WHAT THE TASK ASKS ▸
Give again only the lines from the line that holds "Where should I" to the end of the data, inclusive, omitting all pictures.

Collected data ▸
•••••
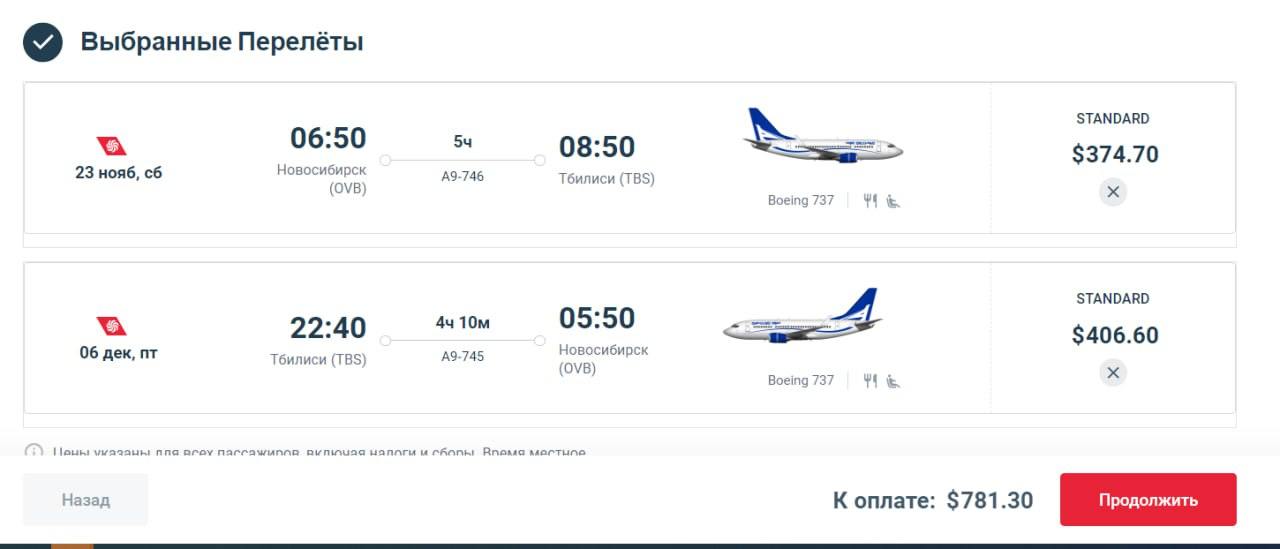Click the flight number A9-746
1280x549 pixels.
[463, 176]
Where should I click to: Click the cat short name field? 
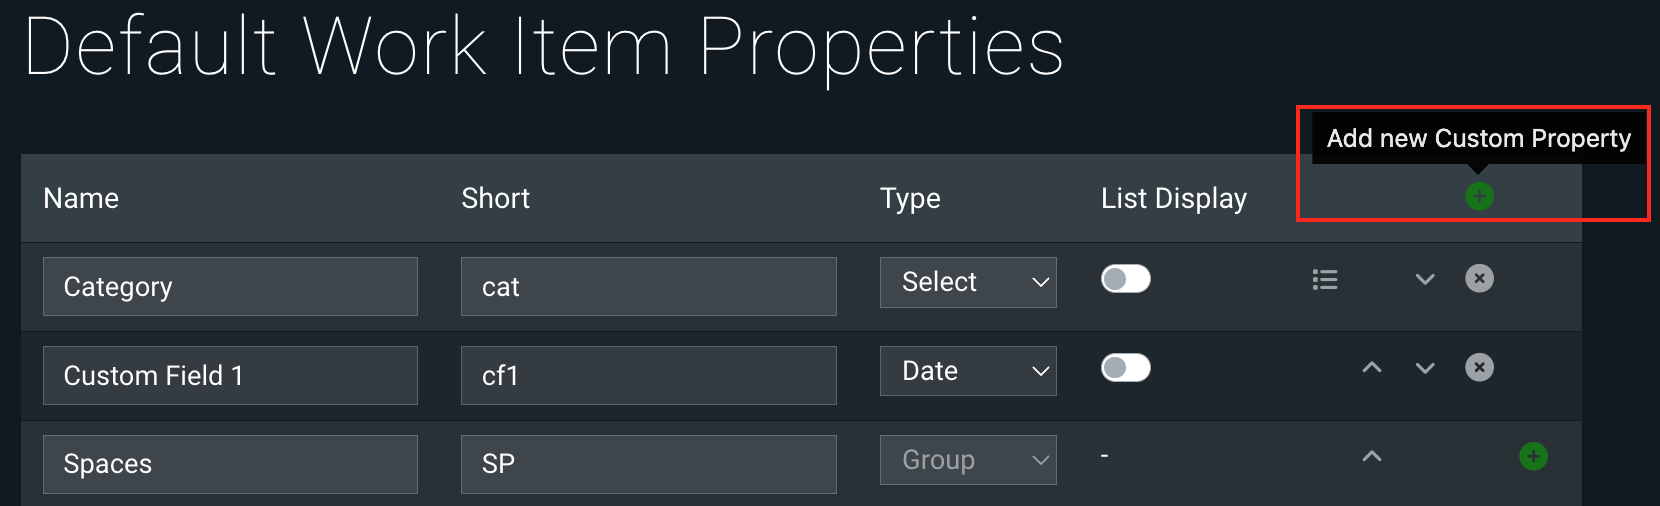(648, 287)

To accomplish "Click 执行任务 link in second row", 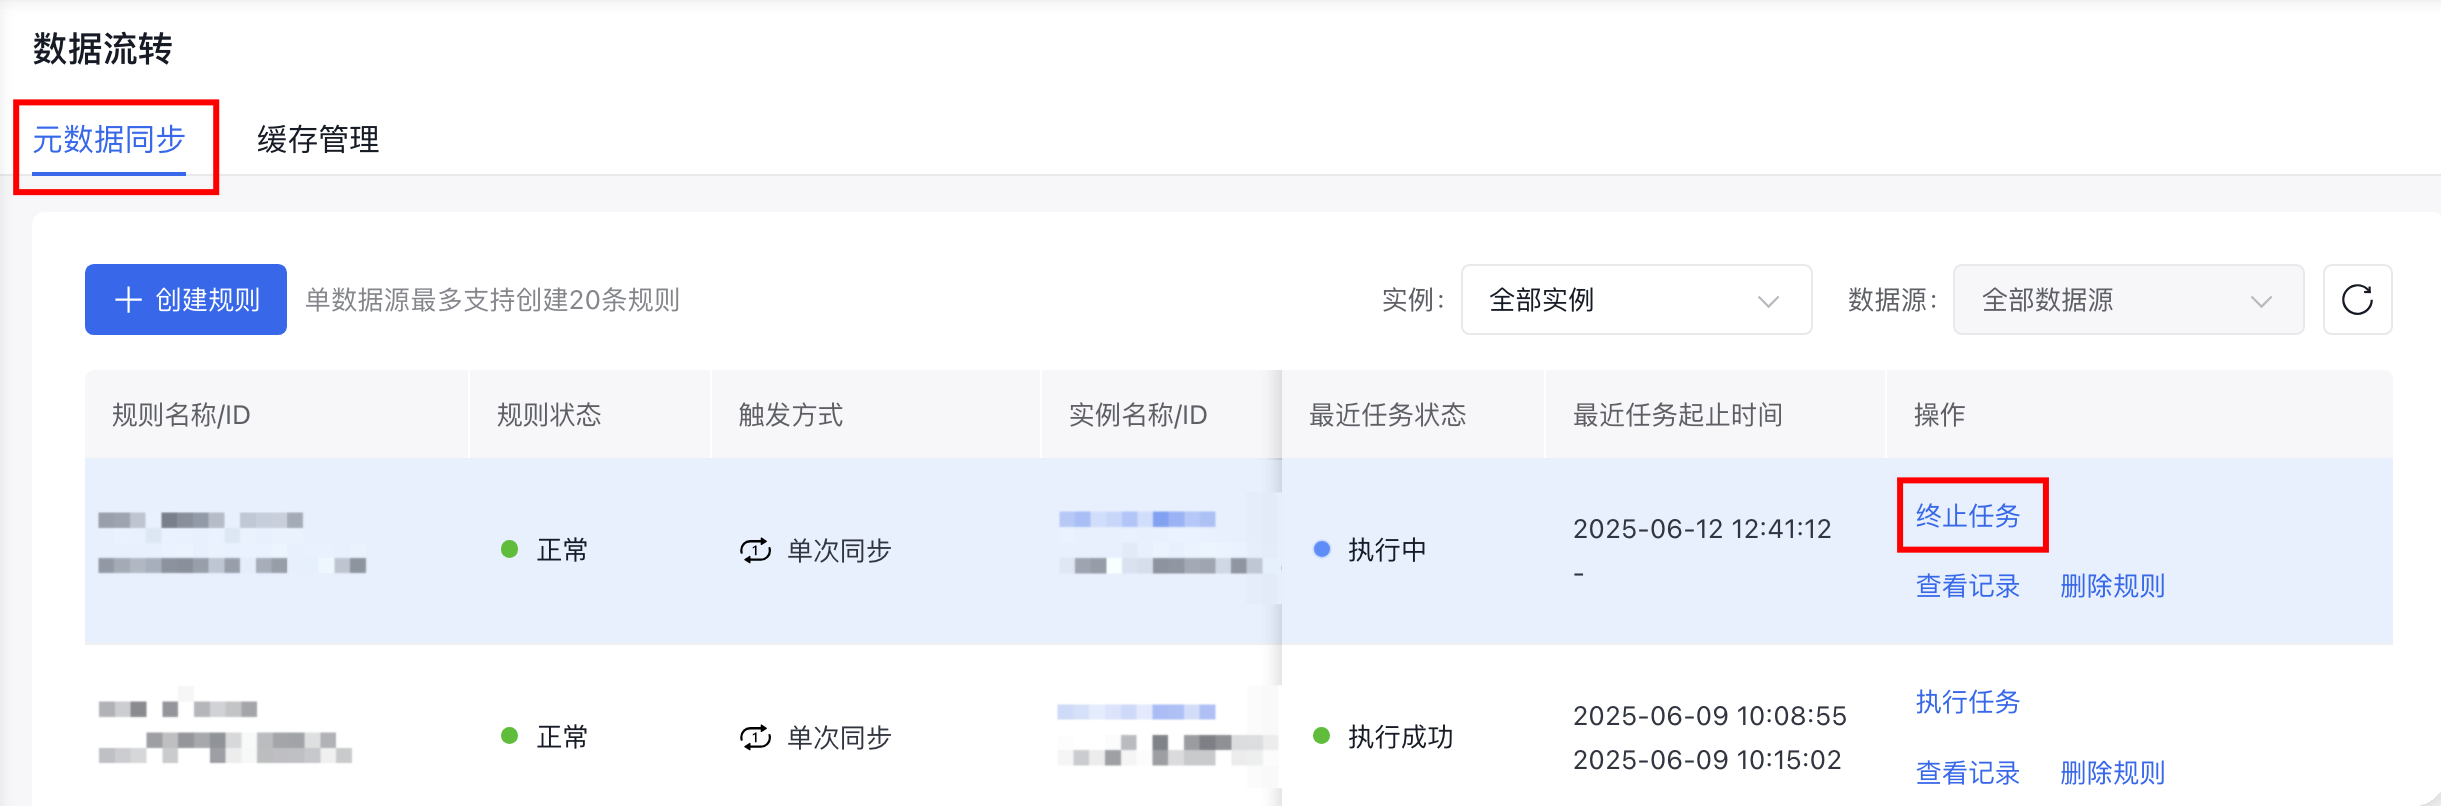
•••••
RESPONSE TO THE EXERCISE ▸
Where should I click to: Click the cat short name field? 
(648, 287)

To accomplish "Click 执行任务 link in second row", 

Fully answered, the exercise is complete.